Exercise goal - In the listing that follows, count the lines holding the word "agent" and report only that number.

Source records -
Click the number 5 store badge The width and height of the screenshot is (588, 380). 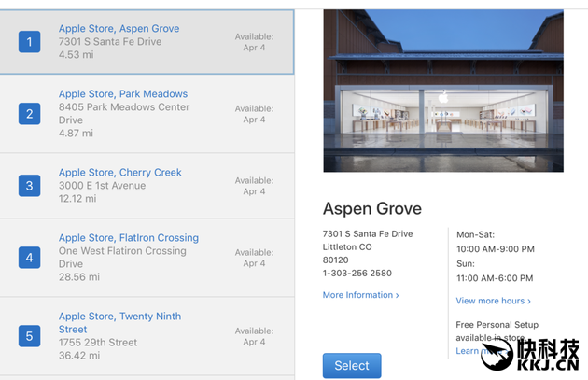click(x=29, y=336)
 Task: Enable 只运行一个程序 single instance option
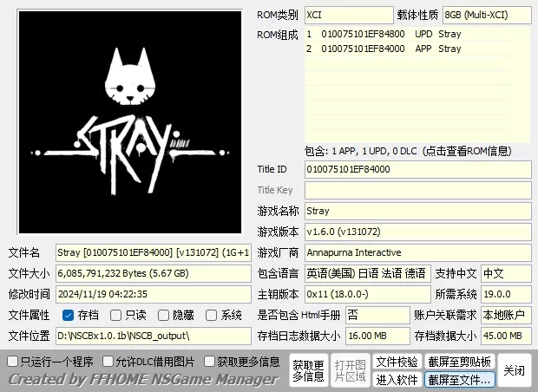13,362
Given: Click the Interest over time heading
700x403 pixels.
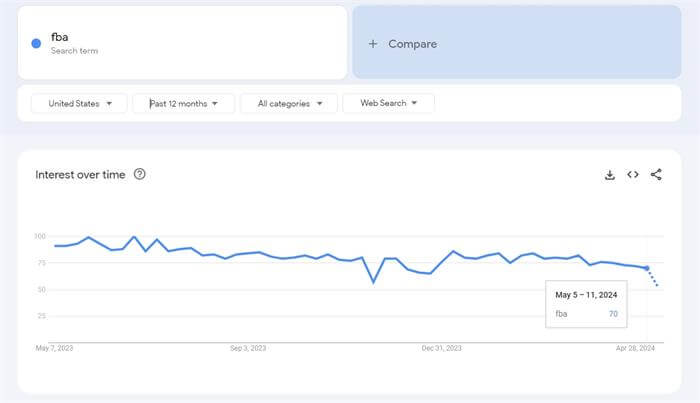Looking at the screenshot, I should coord(80,174).
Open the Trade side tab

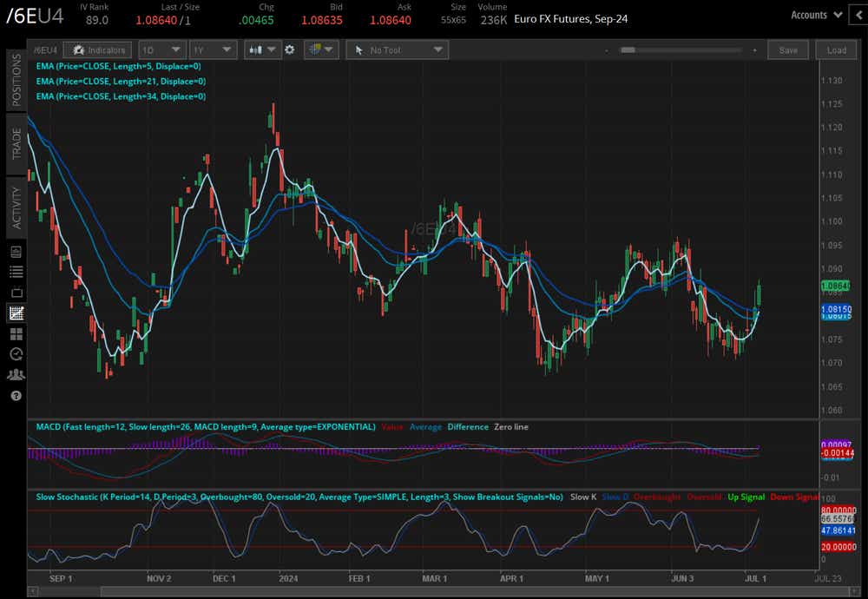coord(16,144)
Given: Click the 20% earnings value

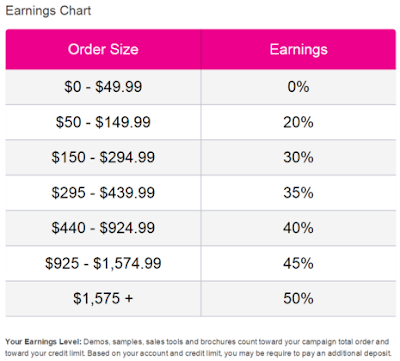Looking at the screenshot, I should [298, 122].
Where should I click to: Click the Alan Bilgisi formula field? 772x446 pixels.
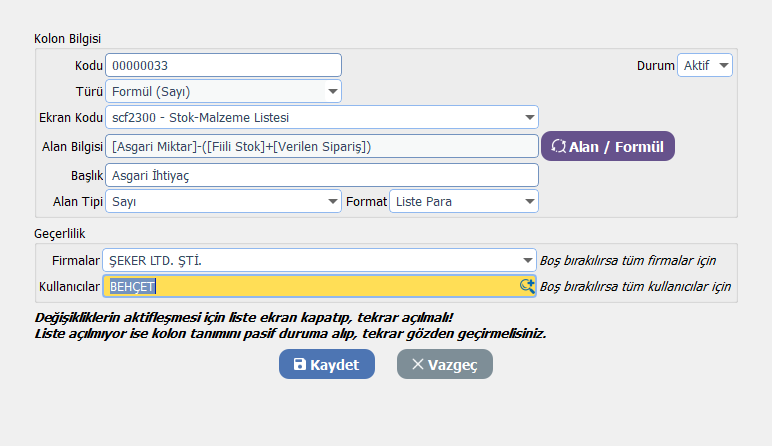321,147
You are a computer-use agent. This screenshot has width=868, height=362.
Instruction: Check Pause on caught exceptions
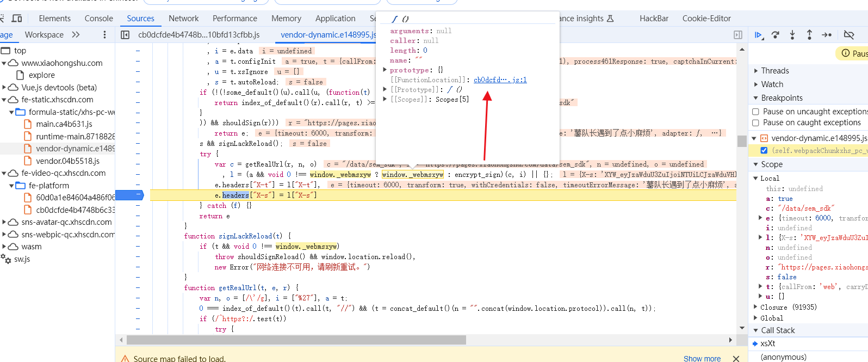coord(755,123)
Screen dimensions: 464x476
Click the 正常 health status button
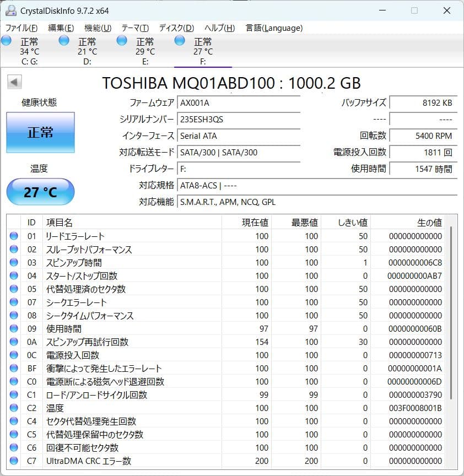click(40, 132)
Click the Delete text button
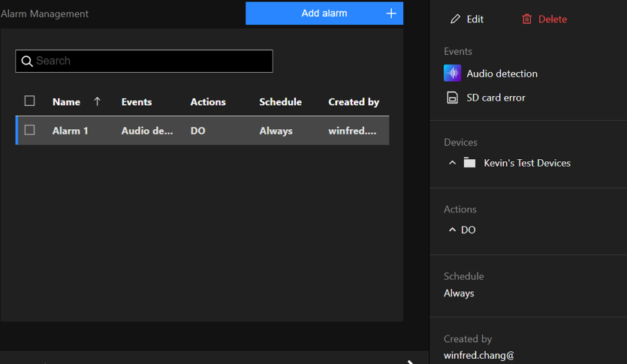The width and height of the screenshot is (627, 364). point(553,20)
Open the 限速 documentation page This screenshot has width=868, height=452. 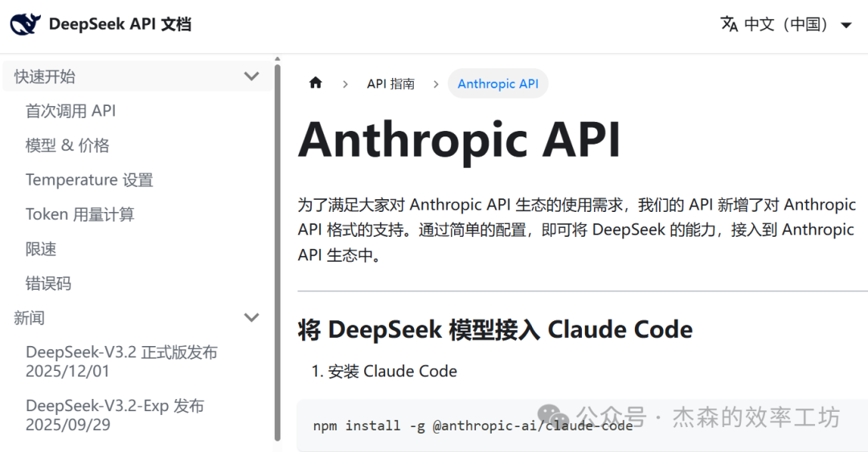point(41,249)
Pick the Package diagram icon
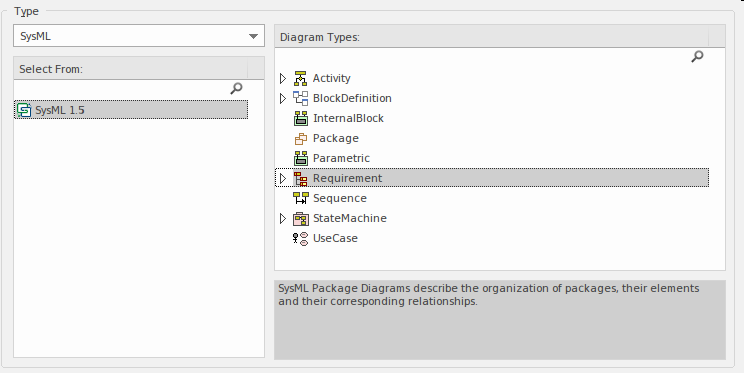This screenshot has width=744, height=373. (300, 139)
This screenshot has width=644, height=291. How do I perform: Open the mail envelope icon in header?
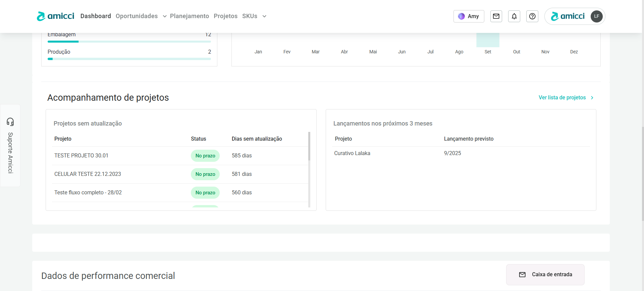(496, 16)
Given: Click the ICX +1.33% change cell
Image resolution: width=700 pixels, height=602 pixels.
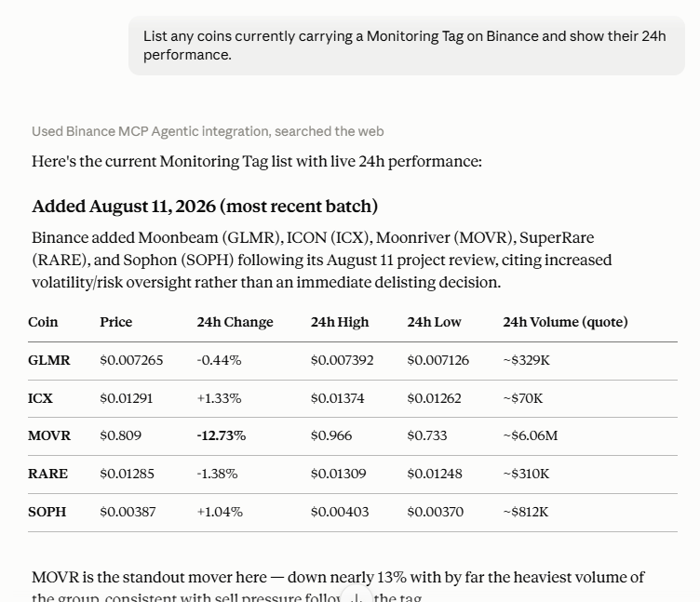Looking at the screenshot, I should coord(219,398).
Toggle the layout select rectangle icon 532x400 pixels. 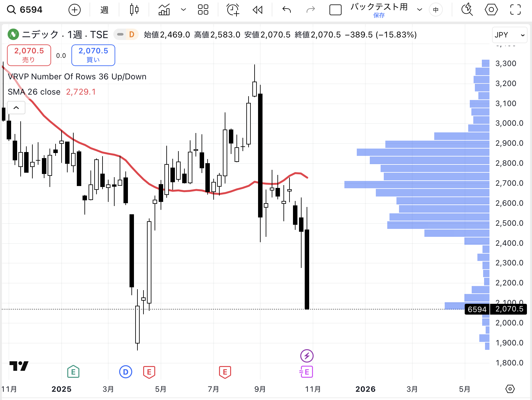[335, 10]
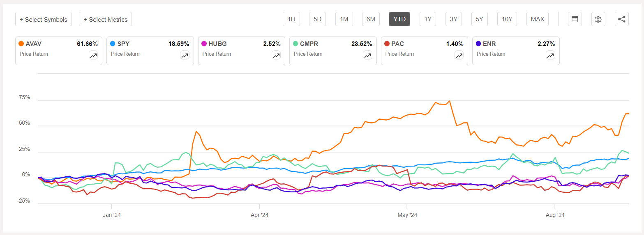Toggle the HUBG series card

(241, 50)
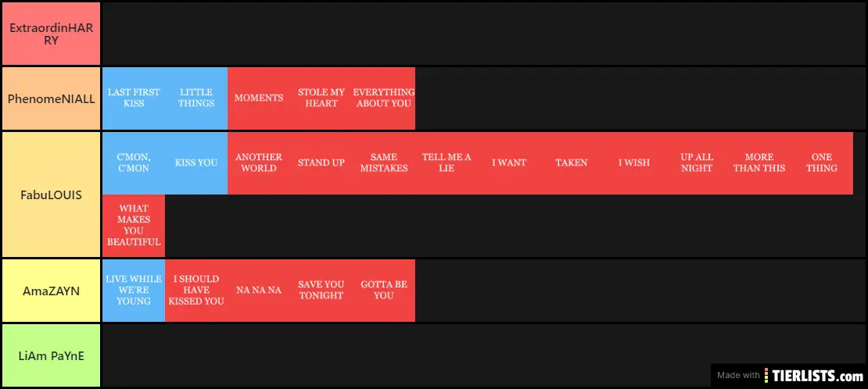Click the Gotta Be You tile

[384, 290]
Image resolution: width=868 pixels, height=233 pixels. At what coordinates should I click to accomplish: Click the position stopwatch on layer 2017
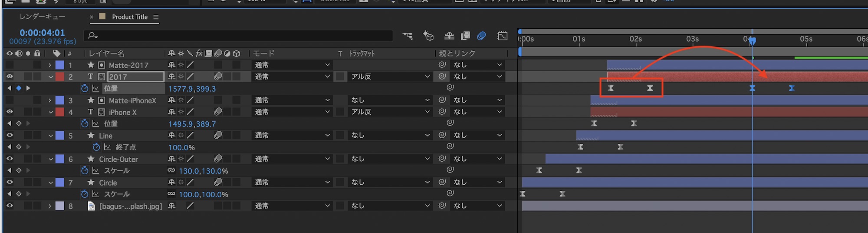click(x=85, y=88)
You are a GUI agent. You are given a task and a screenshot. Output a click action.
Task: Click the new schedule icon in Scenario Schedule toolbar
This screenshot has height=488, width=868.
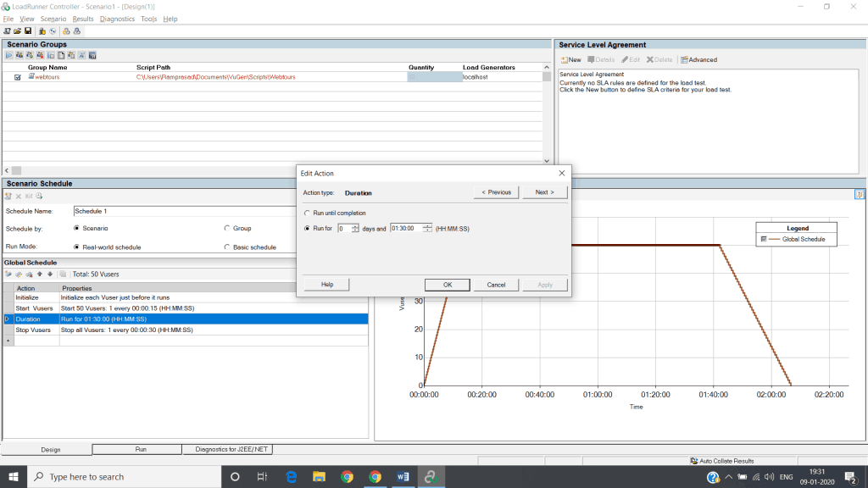8,197
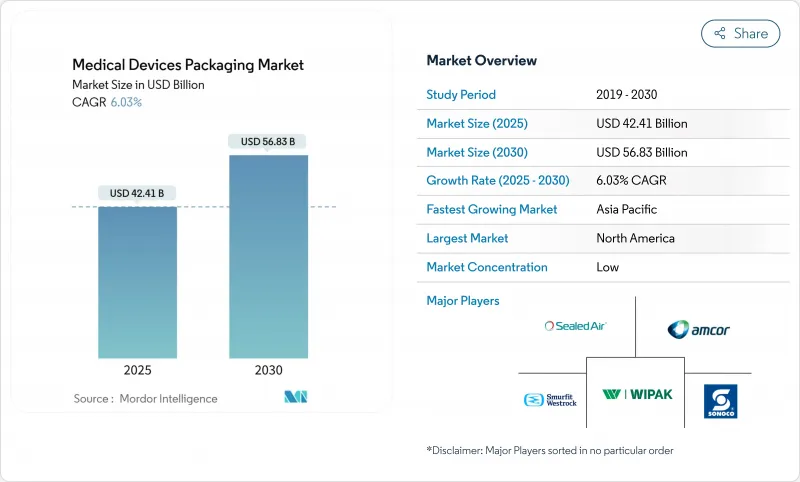Viewport: 800px width, 482px height.
Task: Click the Share button
Action: [740, 33]
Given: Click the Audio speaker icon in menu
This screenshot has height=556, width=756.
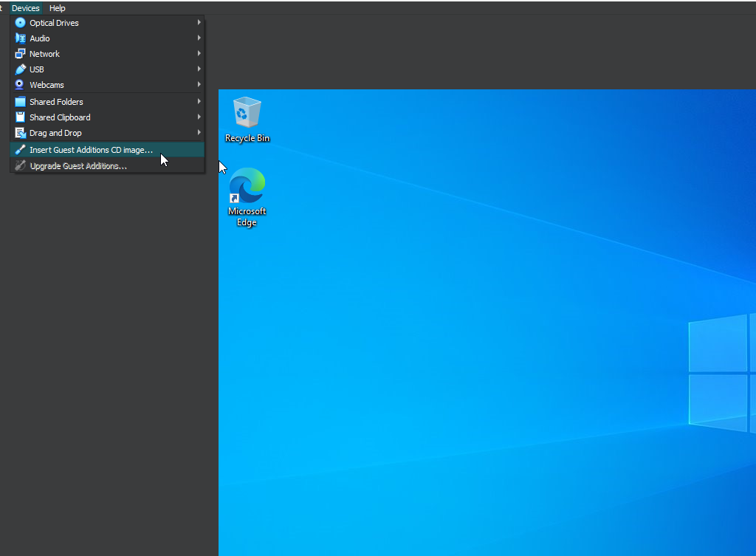Looking at the screenshot, I should pos(20,38).
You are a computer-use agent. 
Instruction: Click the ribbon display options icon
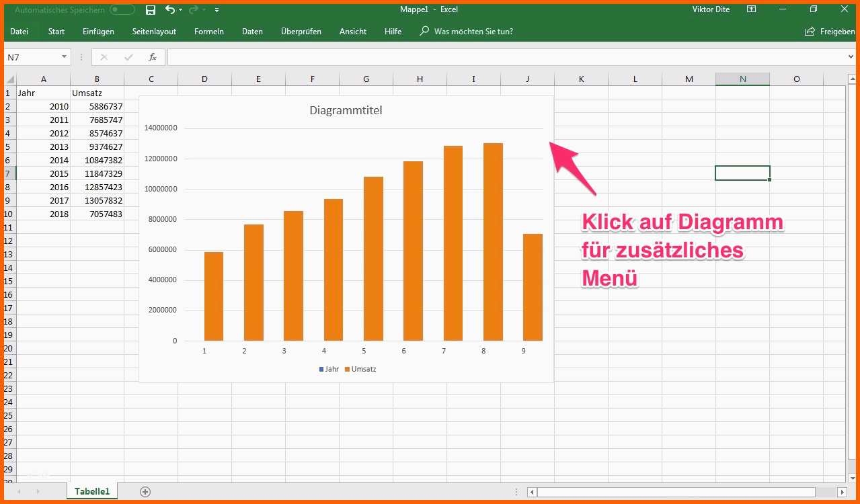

Expected answer - 3